Saved entries:
--
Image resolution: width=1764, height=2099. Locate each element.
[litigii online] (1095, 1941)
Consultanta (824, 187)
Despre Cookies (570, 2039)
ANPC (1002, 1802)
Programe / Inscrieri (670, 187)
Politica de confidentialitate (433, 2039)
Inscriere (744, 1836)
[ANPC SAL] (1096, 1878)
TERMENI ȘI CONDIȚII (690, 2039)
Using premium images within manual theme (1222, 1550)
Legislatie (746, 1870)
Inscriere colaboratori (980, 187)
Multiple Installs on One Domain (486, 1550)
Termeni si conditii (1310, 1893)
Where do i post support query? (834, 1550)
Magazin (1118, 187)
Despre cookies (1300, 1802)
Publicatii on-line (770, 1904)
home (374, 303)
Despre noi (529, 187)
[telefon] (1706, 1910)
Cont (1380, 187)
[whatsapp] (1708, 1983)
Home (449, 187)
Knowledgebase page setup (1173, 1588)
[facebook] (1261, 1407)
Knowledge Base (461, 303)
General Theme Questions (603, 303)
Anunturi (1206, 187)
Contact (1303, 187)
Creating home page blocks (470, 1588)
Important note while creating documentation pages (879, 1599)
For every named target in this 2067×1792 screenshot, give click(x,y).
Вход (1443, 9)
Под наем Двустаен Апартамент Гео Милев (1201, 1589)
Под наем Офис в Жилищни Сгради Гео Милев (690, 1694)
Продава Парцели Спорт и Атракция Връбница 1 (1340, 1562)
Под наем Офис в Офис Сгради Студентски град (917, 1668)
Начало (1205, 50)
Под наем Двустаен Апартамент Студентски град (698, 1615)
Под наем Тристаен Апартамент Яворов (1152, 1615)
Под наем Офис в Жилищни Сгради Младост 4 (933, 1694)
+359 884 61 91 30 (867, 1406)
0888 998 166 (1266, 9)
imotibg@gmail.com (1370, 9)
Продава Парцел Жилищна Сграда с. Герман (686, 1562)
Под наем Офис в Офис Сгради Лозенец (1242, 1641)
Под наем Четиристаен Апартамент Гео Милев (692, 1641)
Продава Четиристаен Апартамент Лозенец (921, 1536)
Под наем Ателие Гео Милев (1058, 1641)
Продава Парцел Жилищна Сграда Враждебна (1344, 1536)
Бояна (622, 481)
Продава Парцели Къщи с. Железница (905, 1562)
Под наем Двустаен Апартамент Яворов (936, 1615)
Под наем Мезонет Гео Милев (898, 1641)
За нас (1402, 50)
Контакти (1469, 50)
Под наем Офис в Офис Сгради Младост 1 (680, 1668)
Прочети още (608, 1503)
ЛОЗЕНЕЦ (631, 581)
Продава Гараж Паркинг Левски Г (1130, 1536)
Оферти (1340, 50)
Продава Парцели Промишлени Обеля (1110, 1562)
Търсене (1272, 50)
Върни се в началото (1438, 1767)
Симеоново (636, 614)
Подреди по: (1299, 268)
--
What to produce: Take the lines above from the one containing "Inscriere colaboratori (980, 187)" down to the one containing "General Theme Questions (603, 303)", and transcribe them exactly, both ends included.

Answer box:
Inscriere colaboratori (980, 187)
Multiple Installs on One Domain (486, 1550)
Termeni si conditii (1310, 1893)
Where do i post support query? (834, 1550)
Magazin (1118, 187)
Despre cookies (1300, 1802)
Publicatii on-line (770, 1904)
home (374, 303)
Despre noi (529, 187)
[telefon] (1706, 1910)
Cont (1380, 187)
[whatsapp] (1708, 1983)
Home (449, 187)
Knowledgebase page setup (1173, 1588)
[facebook] (1261, 1407)
Knowledge Base (461, 303)
General Theme Questions (603, 303)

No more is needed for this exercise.